# Walleye Run Vs. White Bass Run (With HOUSE, BassAddict83 and Garrettmyers)



## Matulemj (May 29, 2012)

Here it comes. The great debate: The "Walleye Run" vs. the "White Bass Run." Which is better? I've come here today to share my experience over the weekend with a few guys on this forum and to help you decide which is better and hopefully save you some money. 

Now some of you are thinking, Walleye all the way baaaaby! Here's the thing, Walleye look very mean, but fight like wet gym socks. White bass are cute little bugga's, but fight as angry as a Walleye looks. Some of you have experienced this recently with the White Bass coming upstream. Some of the bass that are 6" bite your hook and make you think you have a 18" Hybrid on the other end. 

OGFer's HOUSE, BassAddict83, GarrettMyers, myself and a couple other people decided to take a road trip up to Maumee this weekend for the Walleye run. The weather looked great, the river looked fishable and...well, busy.










The Little Miami River, in our own backyard looked peaceful, with an emerald green color to it. The water temperature was rising, and even with river water up to my waist in my waders, was comfortable. 










We booked some rooms for the weekend at a reasonable $45 a night at the questionable Econolodge. We were packed up and ready to go up and destroy the Walleye. BassAddict83 and myself drove up there after we hit the Little Miami for a couple moments since we didn't want to go more then 5 hours without fishing. We had floating jigheads and lead weights with every color assortment of curly-tailed grub that you could think of packed up and ready to roll.

We ended up at the Maumee river at about 4:30. Now, we knew it was going to be butts-to-elbows out there. We knew we would get snagged on the infamous rocky bottomed river bed and with other anglers around us. We knew that there were going to be drunken jerks causing ruckus. But we EXPECTED to see everyone around us snagging and hooking Walleye every which way. This was not the case. I was shocked to see the lack luster amount of Walleye actually being caught. I felt like this thing was one big exaggeration. 

Now don't get me wrong, I got into some fish










Some monster 23"+ Walleyes










But when you are out standing in a river with hundreds of other anglers with winds of 30+ MPH for hours on end, you expect a bigger turn out. We really started to figure out the technique of Walleye fishing. I must say, it reminds me a lot of catfishing. You have a weight and a floating jighead, or bobber, with an imitation bait, then you wait for a fish. There really isn't much more "technique" then that. (Not bashing catfishing or anything, I get out and do it often, but it's just not my thing.)

To top it off, even the monster Walleye that I did catch came right on in when I was reeling in my line. There was hardly any fight to them at all.

I went 3 for 3 on snagging with rocks. It takes a couple minutes to set up your hooks and such, and literally less then 1 second to get snagged. It was instantaneous. We had a guy tell us at the parking lot that where he was there wasn't much snagging, so we went down to were he was and shoved our way in between the long line of anglers and casted. No one was catching Walleye. We witnessed maybe 5 fish caught in 2 hours.

My waders were full of wet river water. I was cold and hungry. I was hung over from buckets of beer the night before at "Frickers." I could tolerate all of that, I could not tolerate not catching fish.

**Data segment:**
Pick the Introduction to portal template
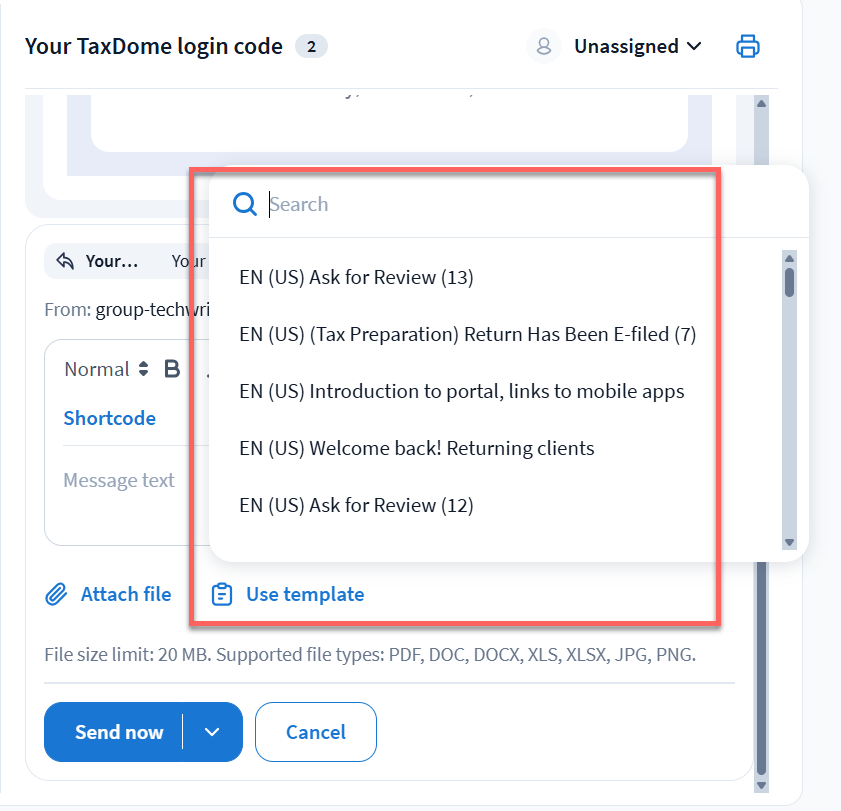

**Tasks:**
1. Please return the fishing post's text from "Now some of" to "waders, was comfortable.".
2. Answer these from the fishing post:
(a) What nightly rate did the group pay for rooms at the Econolodge?
(b) At about what time did they reach the Maumee River?
(c) How many fish did they witness being caught in 2 hours?

**Solutions to each task:**
1.
Now some of you are thinking, Walleye all the way baaaaby! Here's the thing, Walleye look very mean, but fight like wet gym socks. White bass are cute little bugga's, but fight as angry as a Walleye looks. Some of you have experienced this recently with the White Bass coming upstream. Some of the bass that are 6" bite your hook and make you think you have a 18" Hybrid on the other end. 

OGFer's HOUSE, BassAddict83, GarrettMyers, myself and a couple other people decided to take a road trip up to Maumee this weekend for the Walleye run. The weather looked great, the river looked fishable and...well, busy.










The Little Miami River, in our own backyard looked peaceful, with an emerald green color to it. The water temperature was rising, and even with river water up to my waist in my waders, was comfortable.

2.
(a) $45 a night
(b) About 4:30
(c) Maybe 5